WORK TO BE COMPLETED: What lines of the data below hold "left"? Show them.

INPUT RECORDS:
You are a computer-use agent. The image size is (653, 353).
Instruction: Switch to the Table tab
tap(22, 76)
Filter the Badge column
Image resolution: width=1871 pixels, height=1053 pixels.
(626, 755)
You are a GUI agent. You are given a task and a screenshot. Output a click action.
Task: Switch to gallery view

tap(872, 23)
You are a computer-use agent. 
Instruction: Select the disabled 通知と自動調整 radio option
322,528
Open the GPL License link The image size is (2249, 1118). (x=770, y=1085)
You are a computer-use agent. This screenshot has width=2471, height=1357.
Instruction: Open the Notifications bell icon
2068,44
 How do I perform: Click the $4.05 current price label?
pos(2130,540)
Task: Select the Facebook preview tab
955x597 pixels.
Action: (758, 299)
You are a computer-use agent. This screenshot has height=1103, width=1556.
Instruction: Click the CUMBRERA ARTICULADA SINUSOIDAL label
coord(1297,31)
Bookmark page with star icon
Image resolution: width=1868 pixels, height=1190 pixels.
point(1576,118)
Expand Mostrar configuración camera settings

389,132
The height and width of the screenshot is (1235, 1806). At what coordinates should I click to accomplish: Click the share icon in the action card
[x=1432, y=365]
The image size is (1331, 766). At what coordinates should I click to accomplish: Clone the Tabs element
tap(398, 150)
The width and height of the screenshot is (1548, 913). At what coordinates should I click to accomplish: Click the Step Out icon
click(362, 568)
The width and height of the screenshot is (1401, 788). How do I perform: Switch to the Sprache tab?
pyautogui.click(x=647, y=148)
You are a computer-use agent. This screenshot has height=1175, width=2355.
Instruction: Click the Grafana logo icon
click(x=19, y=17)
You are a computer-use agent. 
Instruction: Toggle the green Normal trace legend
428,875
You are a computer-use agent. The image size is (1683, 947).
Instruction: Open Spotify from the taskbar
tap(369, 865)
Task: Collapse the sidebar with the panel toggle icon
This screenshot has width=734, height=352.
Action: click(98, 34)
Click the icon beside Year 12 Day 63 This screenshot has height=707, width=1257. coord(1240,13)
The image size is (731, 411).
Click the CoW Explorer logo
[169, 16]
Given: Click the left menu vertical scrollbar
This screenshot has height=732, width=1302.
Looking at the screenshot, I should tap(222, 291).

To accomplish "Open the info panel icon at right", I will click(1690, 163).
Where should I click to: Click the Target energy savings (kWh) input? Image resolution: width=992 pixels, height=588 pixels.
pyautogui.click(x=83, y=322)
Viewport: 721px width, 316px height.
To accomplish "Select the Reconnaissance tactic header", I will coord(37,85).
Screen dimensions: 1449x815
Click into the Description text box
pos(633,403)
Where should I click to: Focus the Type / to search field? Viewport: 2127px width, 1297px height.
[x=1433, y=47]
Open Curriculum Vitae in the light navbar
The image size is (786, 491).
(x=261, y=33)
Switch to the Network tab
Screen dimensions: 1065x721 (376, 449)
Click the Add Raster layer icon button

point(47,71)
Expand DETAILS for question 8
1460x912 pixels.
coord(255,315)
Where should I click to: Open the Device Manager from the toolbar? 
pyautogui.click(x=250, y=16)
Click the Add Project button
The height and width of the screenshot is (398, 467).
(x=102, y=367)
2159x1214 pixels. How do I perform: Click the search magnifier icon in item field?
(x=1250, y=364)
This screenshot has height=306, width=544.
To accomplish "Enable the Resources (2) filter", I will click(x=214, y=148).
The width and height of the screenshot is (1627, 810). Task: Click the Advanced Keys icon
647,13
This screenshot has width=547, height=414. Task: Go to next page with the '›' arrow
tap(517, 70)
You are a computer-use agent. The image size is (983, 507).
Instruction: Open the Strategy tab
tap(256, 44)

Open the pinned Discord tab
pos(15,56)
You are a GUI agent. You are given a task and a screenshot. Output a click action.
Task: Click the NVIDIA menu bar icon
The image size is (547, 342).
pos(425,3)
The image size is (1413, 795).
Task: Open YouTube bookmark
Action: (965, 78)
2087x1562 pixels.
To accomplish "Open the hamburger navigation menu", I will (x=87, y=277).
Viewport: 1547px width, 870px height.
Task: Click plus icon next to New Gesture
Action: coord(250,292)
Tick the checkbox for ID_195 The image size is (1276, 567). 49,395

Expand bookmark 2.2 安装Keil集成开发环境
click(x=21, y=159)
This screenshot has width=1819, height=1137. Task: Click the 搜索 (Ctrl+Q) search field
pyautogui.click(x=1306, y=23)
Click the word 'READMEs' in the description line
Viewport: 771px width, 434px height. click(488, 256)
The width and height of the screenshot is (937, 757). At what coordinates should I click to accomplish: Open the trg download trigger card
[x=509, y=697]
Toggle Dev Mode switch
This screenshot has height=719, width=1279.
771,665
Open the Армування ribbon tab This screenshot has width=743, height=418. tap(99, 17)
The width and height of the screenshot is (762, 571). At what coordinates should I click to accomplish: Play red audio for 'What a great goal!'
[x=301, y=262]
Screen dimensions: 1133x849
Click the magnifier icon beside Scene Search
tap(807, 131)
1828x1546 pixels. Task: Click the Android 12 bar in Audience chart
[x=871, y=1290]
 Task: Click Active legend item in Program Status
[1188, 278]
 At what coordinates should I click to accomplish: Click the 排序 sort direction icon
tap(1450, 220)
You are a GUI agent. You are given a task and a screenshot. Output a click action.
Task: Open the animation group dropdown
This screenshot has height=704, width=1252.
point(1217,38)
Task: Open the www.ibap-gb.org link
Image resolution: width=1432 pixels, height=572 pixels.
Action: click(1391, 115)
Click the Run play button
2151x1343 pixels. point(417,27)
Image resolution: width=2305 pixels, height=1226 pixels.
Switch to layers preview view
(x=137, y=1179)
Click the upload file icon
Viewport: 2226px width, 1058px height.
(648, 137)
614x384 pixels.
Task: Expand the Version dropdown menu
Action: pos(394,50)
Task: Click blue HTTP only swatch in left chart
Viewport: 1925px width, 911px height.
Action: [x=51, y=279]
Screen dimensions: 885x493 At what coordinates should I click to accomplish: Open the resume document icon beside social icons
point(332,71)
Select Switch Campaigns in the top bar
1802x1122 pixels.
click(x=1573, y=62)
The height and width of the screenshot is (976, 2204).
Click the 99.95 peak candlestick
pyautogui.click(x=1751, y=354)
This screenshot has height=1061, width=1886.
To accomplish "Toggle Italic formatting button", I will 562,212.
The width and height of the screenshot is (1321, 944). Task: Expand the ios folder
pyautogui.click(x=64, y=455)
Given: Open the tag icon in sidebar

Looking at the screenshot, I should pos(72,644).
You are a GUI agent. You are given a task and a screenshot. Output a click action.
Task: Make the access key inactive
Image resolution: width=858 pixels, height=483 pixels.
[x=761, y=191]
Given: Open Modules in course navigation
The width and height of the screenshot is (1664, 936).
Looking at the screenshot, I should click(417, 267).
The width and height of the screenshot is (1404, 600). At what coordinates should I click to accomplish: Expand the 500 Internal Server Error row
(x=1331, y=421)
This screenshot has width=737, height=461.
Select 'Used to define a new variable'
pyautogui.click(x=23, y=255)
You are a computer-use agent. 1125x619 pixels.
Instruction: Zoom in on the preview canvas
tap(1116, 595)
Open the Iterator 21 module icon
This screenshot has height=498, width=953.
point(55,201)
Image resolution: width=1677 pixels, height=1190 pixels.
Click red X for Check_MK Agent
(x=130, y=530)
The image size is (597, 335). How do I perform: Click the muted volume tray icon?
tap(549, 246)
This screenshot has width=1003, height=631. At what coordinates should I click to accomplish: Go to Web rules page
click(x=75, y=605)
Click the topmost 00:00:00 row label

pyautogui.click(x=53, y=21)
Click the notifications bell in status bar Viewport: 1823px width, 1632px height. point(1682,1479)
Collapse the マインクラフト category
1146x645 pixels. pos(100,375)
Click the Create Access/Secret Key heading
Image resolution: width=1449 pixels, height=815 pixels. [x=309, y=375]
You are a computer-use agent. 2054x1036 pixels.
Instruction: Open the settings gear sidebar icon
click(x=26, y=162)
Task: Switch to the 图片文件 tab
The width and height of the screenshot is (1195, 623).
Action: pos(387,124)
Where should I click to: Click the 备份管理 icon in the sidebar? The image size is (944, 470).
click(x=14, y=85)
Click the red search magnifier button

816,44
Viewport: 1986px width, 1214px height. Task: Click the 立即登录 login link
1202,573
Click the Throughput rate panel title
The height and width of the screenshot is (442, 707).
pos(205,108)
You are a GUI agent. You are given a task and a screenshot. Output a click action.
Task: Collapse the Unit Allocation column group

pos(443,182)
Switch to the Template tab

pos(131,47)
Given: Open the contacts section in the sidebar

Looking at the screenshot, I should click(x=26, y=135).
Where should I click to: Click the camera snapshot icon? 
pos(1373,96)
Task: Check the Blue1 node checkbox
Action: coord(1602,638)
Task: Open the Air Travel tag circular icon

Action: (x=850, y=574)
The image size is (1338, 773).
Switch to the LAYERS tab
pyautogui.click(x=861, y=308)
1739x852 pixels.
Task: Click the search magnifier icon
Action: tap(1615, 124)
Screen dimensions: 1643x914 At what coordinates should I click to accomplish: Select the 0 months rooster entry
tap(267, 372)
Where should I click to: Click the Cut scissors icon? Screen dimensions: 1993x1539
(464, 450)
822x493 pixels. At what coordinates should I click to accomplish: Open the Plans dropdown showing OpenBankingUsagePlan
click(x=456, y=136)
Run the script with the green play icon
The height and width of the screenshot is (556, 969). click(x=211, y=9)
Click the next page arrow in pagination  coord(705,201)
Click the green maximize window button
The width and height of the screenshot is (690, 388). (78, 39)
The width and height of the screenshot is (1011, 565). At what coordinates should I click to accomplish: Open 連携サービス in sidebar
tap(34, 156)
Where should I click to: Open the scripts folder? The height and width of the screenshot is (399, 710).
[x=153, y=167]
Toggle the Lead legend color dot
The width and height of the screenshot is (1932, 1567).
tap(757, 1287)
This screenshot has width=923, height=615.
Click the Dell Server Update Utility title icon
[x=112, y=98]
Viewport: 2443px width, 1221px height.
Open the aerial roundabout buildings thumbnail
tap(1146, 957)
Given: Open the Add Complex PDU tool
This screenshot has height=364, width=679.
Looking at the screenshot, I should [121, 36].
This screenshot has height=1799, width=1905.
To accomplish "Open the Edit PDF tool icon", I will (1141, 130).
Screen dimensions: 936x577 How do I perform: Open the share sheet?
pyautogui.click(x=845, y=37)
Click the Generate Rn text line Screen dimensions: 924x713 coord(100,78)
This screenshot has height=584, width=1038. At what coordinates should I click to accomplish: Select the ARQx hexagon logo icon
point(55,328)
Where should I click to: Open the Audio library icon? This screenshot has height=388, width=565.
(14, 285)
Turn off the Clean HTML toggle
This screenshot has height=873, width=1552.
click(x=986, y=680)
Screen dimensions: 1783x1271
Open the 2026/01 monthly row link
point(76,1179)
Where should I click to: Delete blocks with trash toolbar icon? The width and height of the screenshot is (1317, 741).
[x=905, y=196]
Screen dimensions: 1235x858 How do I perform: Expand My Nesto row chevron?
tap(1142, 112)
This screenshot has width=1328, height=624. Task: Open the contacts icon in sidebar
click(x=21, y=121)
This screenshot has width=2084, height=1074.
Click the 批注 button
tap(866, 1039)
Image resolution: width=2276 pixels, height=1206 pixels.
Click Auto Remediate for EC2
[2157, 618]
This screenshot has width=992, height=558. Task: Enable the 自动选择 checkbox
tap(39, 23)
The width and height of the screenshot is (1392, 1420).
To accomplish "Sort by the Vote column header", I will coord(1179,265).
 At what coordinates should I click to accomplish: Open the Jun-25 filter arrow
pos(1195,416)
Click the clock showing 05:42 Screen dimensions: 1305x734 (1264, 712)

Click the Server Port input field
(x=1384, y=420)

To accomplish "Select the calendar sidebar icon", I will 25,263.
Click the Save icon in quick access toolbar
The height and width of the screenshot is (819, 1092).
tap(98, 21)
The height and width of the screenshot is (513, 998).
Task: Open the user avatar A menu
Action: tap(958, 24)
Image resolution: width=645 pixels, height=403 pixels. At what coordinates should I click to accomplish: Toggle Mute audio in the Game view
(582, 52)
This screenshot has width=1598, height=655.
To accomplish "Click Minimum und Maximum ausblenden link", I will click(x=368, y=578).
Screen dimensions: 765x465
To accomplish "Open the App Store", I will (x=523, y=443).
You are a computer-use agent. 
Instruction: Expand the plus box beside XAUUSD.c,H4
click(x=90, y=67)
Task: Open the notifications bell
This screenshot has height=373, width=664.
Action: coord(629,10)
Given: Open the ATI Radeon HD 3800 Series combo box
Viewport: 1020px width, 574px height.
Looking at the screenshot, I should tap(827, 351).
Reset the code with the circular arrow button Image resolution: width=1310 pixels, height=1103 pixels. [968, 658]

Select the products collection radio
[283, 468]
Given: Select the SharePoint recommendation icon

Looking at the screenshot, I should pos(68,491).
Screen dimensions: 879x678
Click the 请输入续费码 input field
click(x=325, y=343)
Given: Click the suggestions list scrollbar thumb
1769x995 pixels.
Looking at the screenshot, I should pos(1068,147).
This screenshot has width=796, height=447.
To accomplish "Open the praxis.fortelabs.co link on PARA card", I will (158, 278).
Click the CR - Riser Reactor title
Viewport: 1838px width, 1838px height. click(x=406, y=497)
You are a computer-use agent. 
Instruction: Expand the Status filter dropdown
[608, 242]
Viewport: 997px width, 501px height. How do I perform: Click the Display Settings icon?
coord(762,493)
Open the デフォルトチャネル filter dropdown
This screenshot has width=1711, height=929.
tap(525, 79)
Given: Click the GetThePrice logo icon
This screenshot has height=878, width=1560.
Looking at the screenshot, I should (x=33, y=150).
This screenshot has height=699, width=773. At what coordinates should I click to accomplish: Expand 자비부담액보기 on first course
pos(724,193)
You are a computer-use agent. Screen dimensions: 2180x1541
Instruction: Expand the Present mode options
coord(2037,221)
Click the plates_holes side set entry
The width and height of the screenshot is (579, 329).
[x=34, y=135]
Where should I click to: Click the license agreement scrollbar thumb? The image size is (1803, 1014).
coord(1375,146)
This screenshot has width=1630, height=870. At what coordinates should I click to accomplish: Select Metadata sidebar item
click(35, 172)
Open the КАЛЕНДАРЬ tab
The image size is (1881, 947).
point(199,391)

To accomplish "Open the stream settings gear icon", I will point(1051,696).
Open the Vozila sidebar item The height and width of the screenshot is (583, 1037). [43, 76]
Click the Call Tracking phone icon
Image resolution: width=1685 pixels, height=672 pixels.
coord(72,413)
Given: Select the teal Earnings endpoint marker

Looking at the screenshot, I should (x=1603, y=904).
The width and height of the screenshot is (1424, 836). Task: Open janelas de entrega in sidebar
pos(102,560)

EXPECTED ANSWER:
Given: Click the left menu vertical scrollbar
Task: Click blue HTTP only swatch in left chart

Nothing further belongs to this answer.